Encryption type to support AES CTR mode

Zheng, Kai kai.zheng at intel.com
Wed Mar 9 06:27:32 EST 2016


Thanks Greg for the great comment. Very helpful!

>> There have been recent proposals to use AES-GCM for GSS-API and other Kerberos-related session protocols which use ephemeral keys.  See this email thread:
It looks to me AES-GCM for GSS-API and kerberized applications would be much helpful for the much higher efficiency of the AES mode. Particularly for a very busy, large and hot server, like Apache Hadoop HDFS NameNode Server, the reduced of CPU cycles makes a lot sense.

>> I would caution that I have yet to see any benchmark results indicating a measurable speedup from using a theoretically faster cipher mode in the context of a Kerberos-related protocol.
I would borrow some data from my colleagues: 
===
For AES/CBC mode, there will be 5x – 6x speedup for encryption (because CBC encryption cannot be parallelized. ) The encryption throughput can be 400 MB/s – 500+ MB/s. For decryption, 15x – 19x speedup for decryption. The decryption throughput ranges from 1200 MB/s – 1900+ MB/s.
For AES/CTR or AES/GCM mode, AES-NI will be 15x – 19x faster for both encryption and decryption. The encryption or decryption throughput ranges from 1200 MB/s – 1900+ MB/s.
===
Sure it may vary in different environments and servers.

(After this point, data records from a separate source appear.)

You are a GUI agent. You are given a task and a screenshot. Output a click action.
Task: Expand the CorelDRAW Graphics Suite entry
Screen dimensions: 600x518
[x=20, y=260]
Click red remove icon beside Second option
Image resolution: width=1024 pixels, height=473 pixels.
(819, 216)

So it looks like supporting AES/GCM for GSS path may sound like a good idea. It has no doubt that in a large data system to support AES-NI encryption, but having to suffer from a lower encryption in the protocol path is always a headache. That's why it also looks like a valid consideration to bypass GSSAPI, SASL or Kerberos at all.

Tracking the thread you mentioned, looks like there has been some work about supporting AES/GCM already done, but based on heimdal codebase. Wonder if it's possible to rebase it on MIT Kerberos codebase and have a try.
https://github.com/heimdal/heimdal/tree/lukeh/aes-gcm

Regards,
Kai

-----Original Message-----
From: Greg Hudson [mailto:ghudson at mit.edu] 
Sent: Wednesday, March 09, 2016 12:16 AM
To: Zheng, Kai <kai.zheng at intel.com>; krbdev at mit.edu
Subject: Re: Encryption type to support AES CTR mode

On 03/07/2016 07:35 PM, Zheng, Kai wrote:
> Looks like only AES CTS mode is supported, wonder if AES CTR is possible to be supported as well with reasonable effort. The mode is desired for its high speed up, particularly with AES-NI support. Thanks.

Kerberos is built on top of encryption primitives which must provide authenticated encryption and unlimited key reuse.  (In reality, there are certain limits to key reuse for existing encryption types before the security properties start to degrade, but they are quite large.)  AES CTR mode is not an authenticated encryption mode, nor does it tolerate key reuse.

AES-GCM is a counter-based mode which is authenticated and can achieve high performance on AESNI-capable hardware.  However, GCM requires a unique nonce for each message, and fails catastrophically if a nonce is reused.  When we considered introducing a general AES-GCM encryption type in the past, the working group effectively decided that it was unsuitable due to the potential for nonce reuse.

There have been recent proposals to use AES-GCM for GSS-API and other Kerberos-related session protocols which use ephemeral keys.  See this email thread:

http://www.ietf.org/mail-archive/web/kitten/current/msg05902.html

I would caution that I have yet to see any benchmark results indicating a measurable speedup from using a theoretically faster cipher mode in the context of a Kerberos-related protocol.  There is a risk of adding a great deal of complexity to implementations for minimal or no benefit.